The answer is the set of lines that include "icon", copied from the data below.
---
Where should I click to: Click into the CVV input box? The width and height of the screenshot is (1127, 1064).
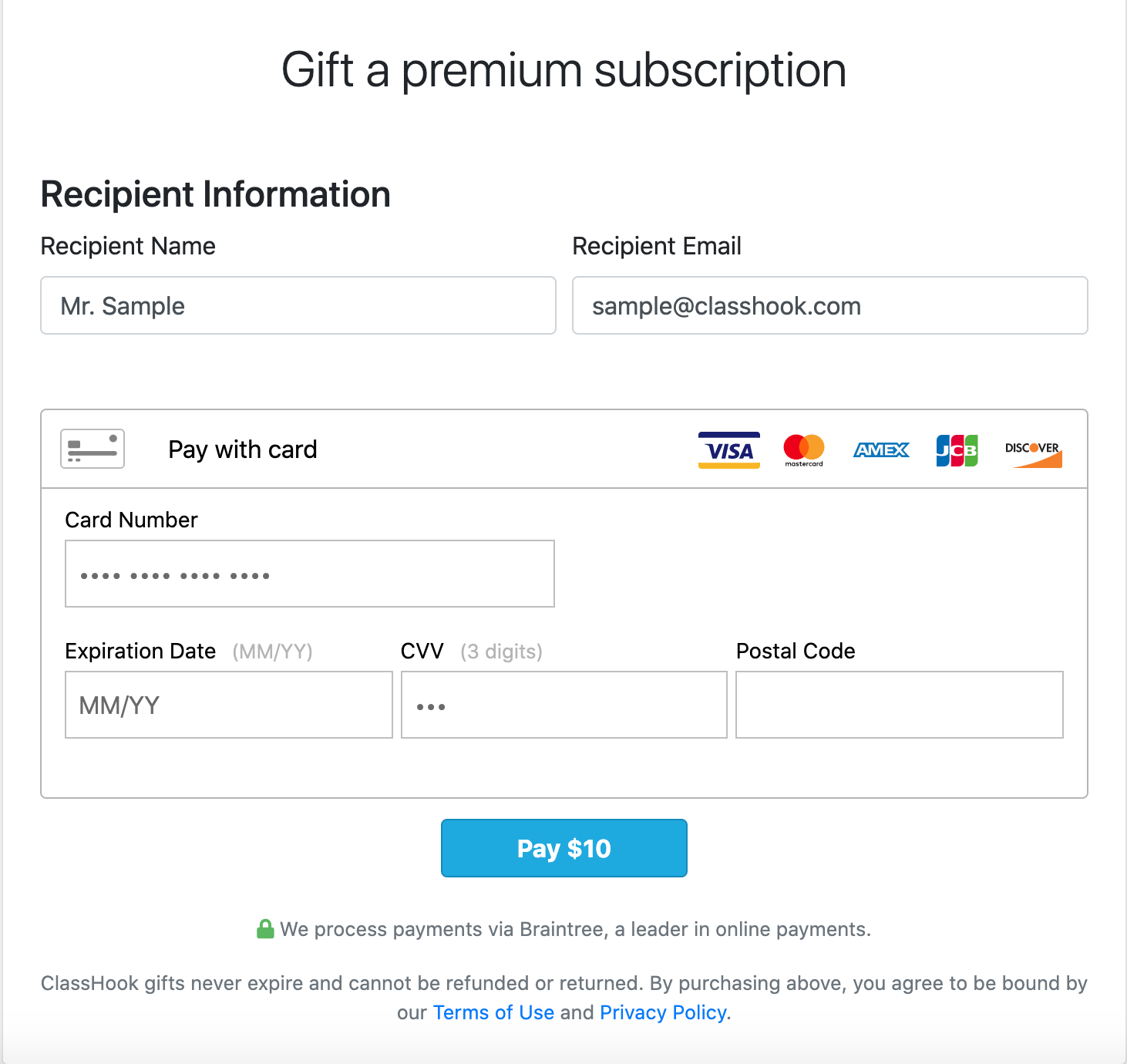(564, 705)
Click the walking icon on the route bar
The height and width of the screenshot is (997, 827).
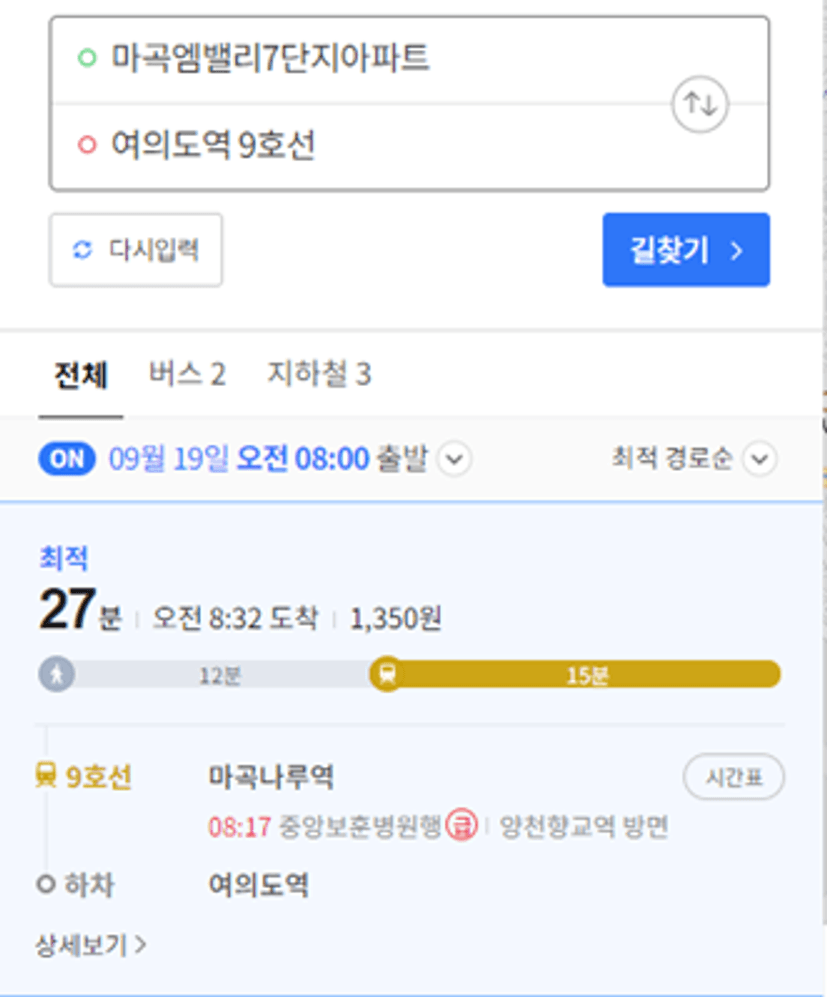pyautogui.click(x=57, y=674)
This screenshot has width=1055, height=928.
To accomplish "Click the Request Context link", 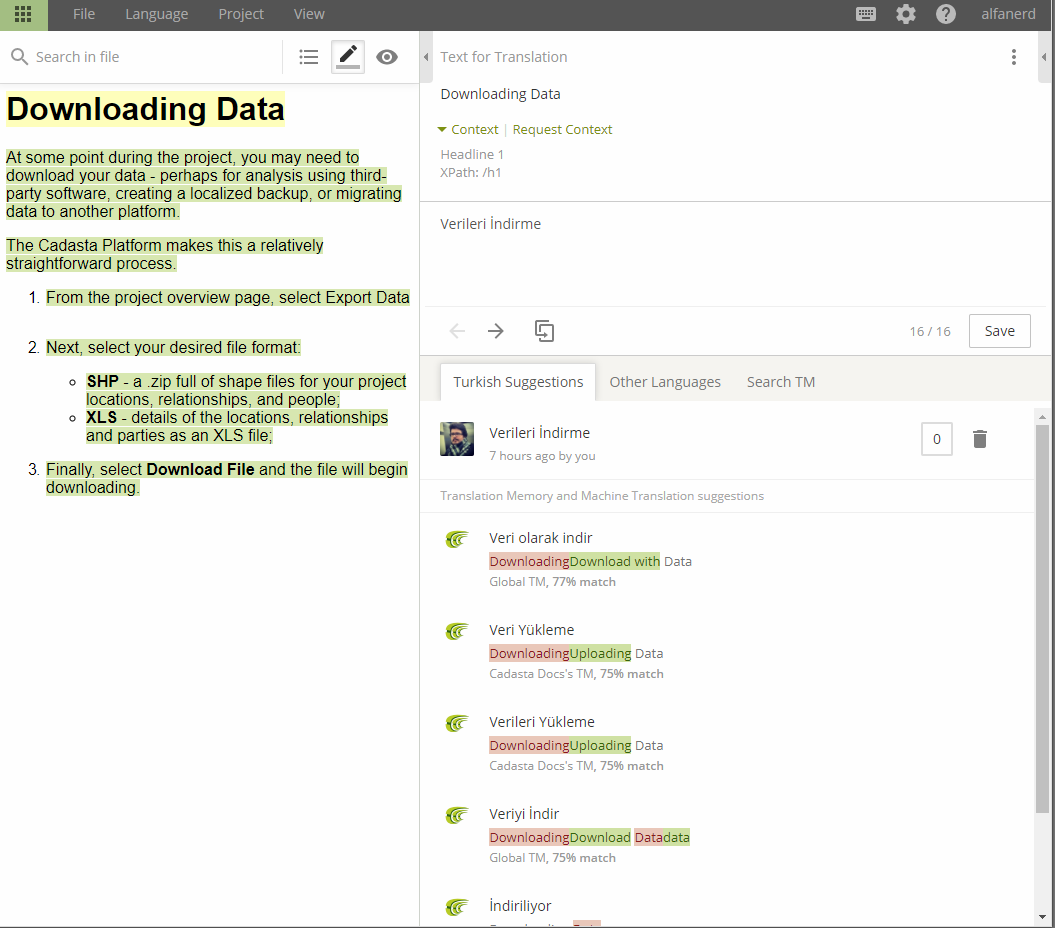I will tap(562, 129).
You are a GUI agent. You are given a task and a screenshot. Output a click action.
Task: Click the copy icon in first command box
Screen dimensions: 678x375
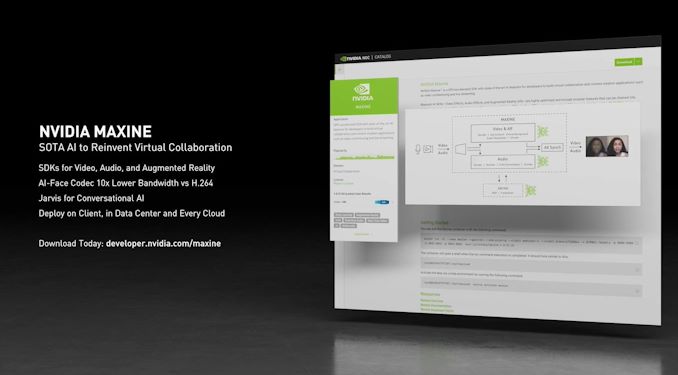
---
Result of the task:
Click the walking icon on the route bar
Task: Click the copy icon in first command box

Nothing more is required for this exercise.